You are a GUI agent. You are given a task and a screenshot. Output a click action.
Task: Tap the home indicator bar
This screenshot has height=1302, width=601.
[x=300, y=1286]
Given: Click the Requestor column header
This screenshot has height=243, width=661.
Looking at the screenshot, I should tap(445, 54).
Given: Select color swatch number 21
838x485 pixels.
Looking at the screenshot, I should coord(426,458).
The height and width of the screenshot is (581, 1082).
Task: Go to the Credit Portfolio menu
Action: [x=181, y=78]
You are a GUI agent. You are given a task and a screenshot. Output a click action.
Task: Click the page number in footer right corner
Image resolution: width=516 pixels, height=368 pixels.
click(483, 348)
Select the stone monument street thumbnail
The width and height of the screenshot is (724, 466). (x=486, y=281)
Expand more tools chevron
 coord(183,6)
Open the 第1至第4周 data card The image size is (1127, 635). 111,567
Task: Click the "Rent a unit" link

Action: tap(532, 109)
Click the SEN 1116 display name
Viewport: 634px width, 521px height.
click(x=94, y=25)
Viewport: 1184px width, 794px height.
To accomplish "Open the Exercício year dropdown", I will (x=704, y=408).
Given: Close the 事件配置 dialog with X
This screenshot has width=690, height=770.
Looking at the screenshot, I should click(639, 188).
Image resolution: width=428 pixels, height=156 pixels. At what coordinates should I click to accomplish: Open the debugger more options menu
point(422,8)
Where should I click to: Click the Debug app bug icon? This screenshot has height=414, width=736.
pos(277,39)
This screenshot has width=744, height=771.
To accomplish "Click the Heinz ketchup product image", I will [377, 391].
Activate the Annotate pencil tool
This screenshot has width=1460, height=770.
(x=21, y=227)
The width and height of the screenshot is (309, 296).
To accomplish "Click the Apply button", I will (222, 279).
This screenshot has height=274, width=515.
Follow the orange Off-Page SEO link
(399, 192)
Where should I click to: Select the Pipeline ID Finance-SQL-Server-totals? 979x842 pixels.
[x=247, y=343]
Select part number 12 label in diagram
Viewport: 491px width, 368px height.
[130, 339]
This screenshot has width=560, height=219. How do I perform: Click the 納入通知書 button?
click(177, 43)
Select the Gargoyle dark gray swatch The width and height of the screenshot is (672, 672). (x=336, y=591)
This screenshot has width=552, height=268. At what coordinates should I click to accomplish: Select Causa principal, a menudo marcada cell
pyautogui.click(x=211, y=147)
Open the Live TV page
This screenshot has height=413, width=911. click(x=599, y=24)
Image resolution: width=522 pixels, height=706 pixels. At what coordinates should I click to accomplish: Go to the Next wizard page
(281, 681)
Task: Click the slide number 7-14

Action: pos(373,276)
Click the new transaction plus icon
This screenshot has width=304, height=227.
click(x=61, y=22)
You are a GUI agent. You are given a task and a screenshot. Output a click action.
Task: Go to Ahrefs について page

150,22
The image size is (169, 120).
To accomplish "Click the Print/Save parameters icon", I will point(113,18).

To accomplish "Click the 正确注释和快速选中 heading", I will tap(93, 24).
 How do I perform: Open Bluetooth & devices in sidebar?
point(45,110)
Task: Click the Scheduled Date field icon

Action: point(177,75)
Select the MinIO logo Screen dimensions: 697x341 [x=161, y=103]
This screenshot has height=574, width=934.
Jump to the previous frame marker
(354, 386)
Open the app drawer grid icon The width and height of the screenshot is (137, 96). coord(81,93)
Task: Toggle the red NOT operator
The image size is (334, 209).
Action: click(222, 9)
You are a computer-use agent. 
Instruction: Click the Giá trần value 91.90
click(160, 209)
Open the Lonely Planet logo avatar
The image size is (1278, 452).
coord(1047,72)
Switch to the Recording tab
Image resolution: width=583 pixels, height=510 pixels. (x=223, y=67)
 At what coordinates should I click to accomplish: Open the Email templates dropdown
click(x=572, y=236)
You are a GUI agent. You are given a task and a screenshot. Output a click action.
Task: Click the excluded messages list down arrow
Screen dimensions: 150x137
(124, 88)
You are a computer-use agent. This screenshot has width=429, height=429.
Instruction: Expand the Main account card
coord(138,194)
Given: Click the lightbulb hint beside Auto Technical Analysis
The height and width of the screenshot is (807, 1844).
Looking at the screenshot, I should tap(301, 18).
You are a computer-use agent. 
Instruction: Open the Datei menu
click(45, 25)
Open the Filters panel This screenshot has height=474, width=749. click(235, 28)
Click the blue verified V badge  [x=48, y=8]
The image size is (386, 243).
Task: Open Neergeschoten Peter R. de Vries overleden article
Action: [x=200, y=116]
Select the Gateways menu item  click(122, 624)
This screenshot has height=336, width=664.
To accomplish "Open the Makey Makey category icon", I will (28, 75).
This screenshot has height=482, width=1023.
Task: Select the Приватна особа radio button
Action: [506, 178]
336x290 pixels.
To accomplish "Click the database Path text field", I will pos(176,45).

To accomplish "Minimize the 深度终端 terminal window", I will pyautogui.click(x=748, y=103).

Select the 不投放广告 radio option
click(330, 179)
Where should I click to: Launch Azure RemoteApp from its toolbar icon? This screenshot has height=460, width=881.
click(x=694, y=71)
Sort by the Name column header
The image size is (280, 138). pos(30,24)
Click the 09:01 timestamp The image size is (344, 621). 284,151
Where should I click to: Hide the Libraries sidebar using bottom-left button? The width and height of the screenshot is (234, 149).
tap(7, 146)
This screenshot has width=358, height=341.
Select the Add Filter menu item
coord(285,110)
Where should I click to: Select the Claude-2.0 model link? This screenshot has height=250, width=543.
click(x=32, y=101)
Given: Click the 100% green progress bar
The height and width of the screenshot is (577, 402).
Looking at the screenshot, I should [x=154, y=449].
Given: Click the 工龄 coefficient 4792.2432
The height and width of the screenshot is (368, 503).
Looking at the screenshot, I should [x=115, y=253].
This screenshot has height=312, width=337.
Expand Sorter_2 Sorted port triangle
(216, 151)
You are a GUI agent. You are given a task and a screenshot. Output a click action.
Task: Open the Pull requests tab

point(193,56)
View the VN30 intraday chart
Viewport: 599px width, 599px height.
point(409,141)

────────────────────

#### Your instructions:
Go over the listing above and return each line with "swatch".

#### Solution:
Given: Select color swatch number 21
Select the Gargoyle dark gray swatch The width and height of the screenshot is (672, 672). (x=336, y=591)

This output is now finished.